Stored data entries:
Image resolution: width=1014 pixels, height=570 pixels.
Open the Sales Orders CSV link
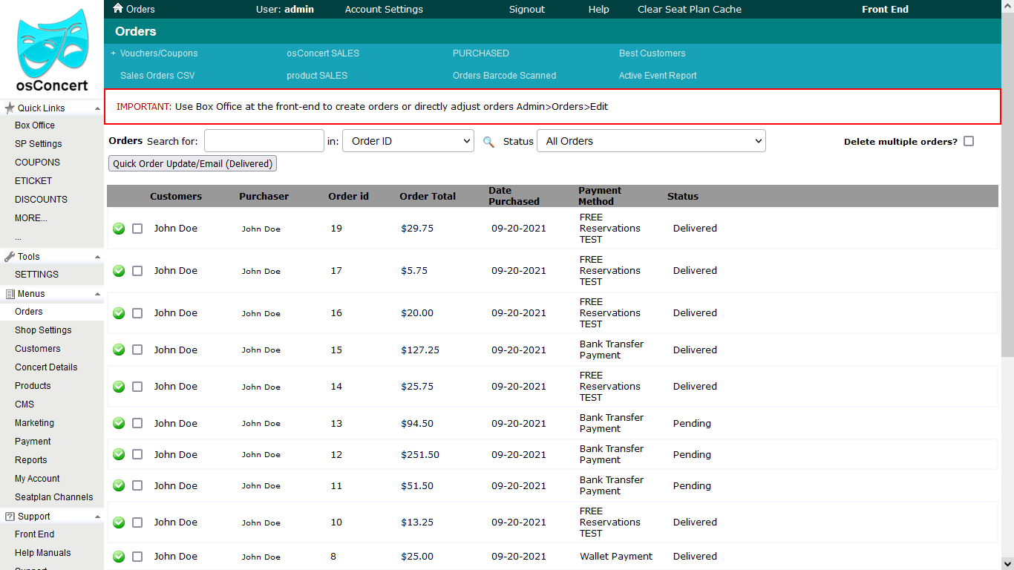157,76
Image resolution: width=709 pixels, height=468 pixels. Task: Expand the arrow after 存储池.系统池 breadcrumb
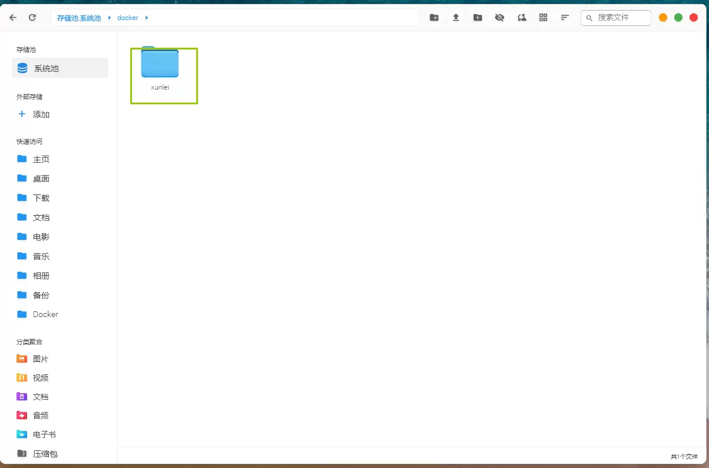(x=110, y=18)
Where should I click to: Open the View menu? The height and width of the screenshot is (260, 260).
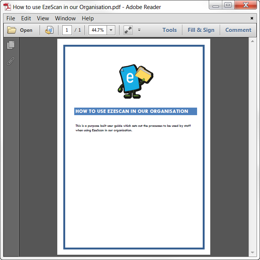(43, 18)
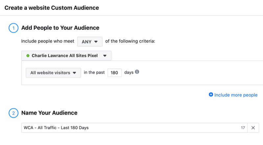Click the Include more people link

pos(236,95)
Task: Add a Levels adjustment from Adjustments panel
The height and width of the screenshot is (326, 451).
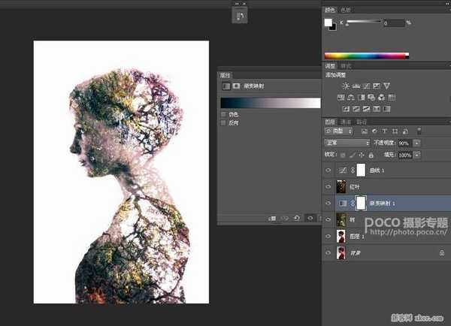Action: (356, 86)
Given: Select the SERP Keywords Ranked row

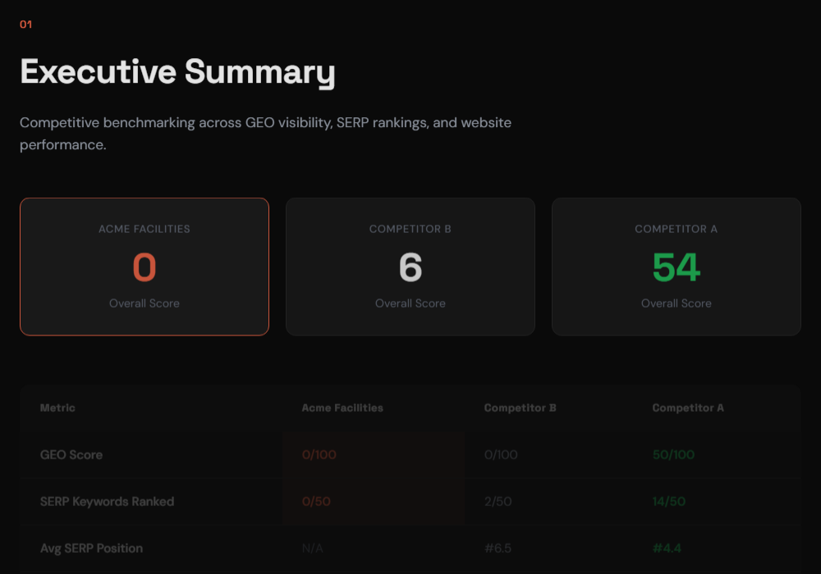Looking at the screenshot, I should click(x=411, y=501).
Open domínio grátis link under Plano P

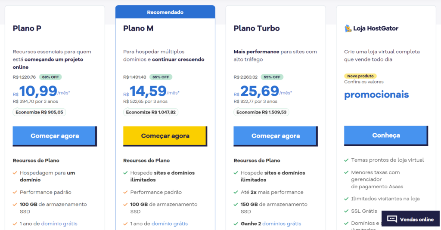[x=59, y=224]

*Task to carry out*
Please reproduce the data above word for word, skipping all images.

*Result for this exercise*
Image resolution: width=1014 pixels, height=570 pixels.
Open the Sales Orders CSV link
157,76
Image resolution: width=709 pixels, height=468 pixels. Task: Expand the arrow after 存储池.系统池 breadcrumb
(x=110, y=18)
Where should I click to: Open the View menu? The height and width of the screenshot is (260, 260).
(43, 18)
Click the Include more people link

pos(236,95)
Task: Add a Levels adjustment from Adjustments panel
The height and width of the screenshot is (326, 451).
Action: (356, 86)
Given: Select the SERP Keywords Ranked row

Looking at the screenshot, I should click(x=411, y=501).
Open domínio grátis link under Plano P

[x=59, y=224]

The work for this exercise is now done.